Texte cité:
═══
Un vif débat s’est en effet engagé il y a deux ans autour de la participation des éducateurs à un repas de Noël. Ils demandaient à pouvoir organiser un temps festif en fin d’année avec les résidents, auquel ils souhaitaient être tous présents, alors que cela n’était pas ­possible dans le cadre réglementaire de leur activité (en termes de durée, d’amplitude horaire, de jours de repos). Au-delà des analyses très contextuelles à ces foyers précisément, je percevais le souhait que soit reconnue l’importance du lien que les personnels nouent avec les résidents et dont ces temps permettent l’expression, mais également une certaine confusion autour de ce qui était énoncé comme relevant du travail ou pas, autour de ce qui relevait d’“autre chose” n’entrant pas directement dans l’énoncé de leurs missions mais pourtant essentiel à leur exercice.

Une part qui échappe au contrat

Pour approfondir cette question, j’ai fait un détour par Paul Fustier, qui, dans Le lien d’accompagnement (2), analyse la relation éducative au travers de la théorie du don. Le sous-titre de son ouvrage : Entre don et contrat salarial nous place exactement dans le champ des questions que je viens de soulever. Le postulat, dans cette perspective, consiste à admettre que le don fait nécessairement partie de la relation éducative en tant qu’élément constitutif de tout lien social. Il est la part de ce qui échappe au contrat salarial.
═══
Matériel fourni:
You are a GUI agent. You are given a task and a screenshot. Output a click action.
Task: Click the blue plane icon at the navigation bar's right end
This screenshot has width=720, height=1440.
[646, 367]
═══
Consigne:
Reprenez le passage du texte cité allant de « Un vif débat » jusqu'à « à leur exercice. », en y changeant « repas de Noël » en « goûter de Noël ».

Réponse rédigée:
Un vif débat s’est en effet engagé il y a deux ans autour de la participation des éducateurs à un goûter de Noël. Ils demandaient à pouvoir organiser un temps festif en fin d’année avec les résidents, auquel ils souhaitaient être tous présents, alors que cela n’était pas ­possible dans le cadre réglementaire de leur activité (en termes de durée, d’amplitude horaire, de jours de repos). Au-delà des analyses très contextuelles à ces foyers précisément, je percevais le souhait que soit reconnue l’importance du lien que les personnels nouent avec les résidents et dont ces temps permettent l’expression, mais également une certaine confusion autour de ce qui était énoncé comme relevant du travail ou pas, autour de ce qui relevait d’“autre chose” n’entrant pas directement dans l’énoncé de leurs missions mais pourtant essentiel à leur exercice.